TASK DETAILS >>
Everything in the data that follows should be given again verbatim, except the images.
*** Begin section ***
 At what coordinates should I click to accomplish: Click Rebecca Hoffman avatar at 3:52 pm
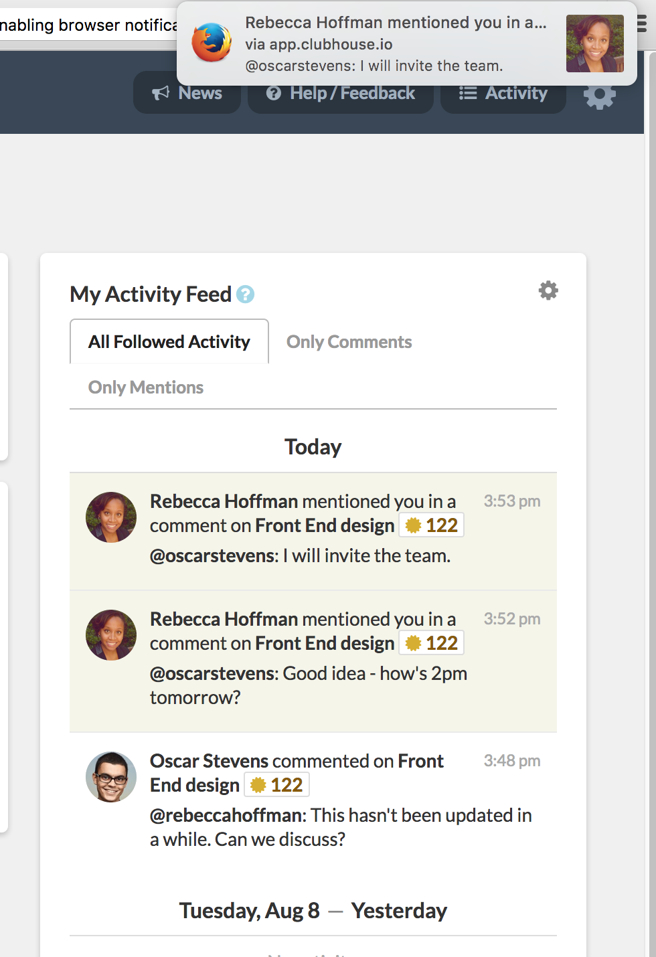pos(111,635)
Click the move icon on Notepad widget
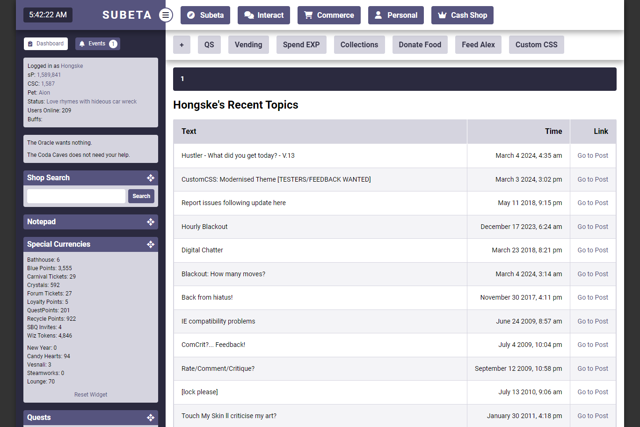The image size is (640, 427). tap(151, 222)
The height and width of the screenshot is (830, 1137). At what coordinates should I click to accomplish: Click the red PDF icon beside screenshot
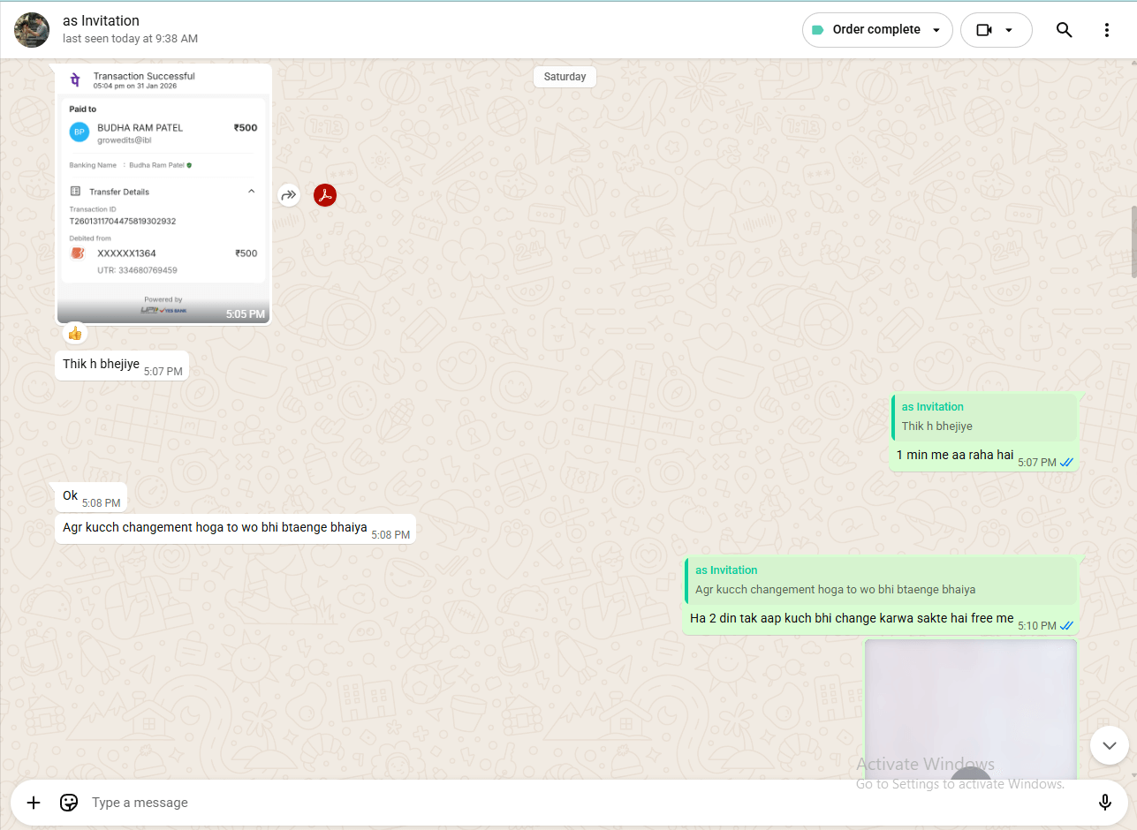tap(325, 195)
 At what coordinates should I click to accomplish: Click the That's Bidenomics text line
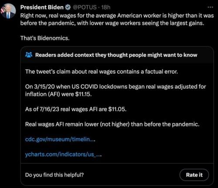tap(45, 38)
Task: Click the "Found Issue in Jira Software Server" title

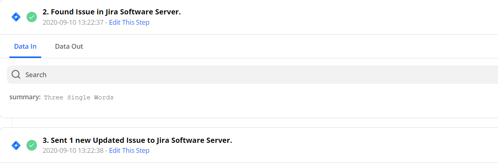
*** End section ***
RESULT FOR THIS TASK >>
 At what coordinates should I click to accomplish: Click Rebecca Hoffman avatar at 3:52 pm
pos(111,635)
Click the move icon on Notepad widget
The image size is (640, 427). tap(151, 222)
The height and width of the screenshot is (830, 1137). At what coordinates should I click to accomplish: Click the red PDF icon beside screenshot
tap(325, 195)
 At what coordinates should I click to accomplish: Click the That's Bidenomics text line
tap(45, 38)
Task: Click the "Found Issue in Jira Software Server" title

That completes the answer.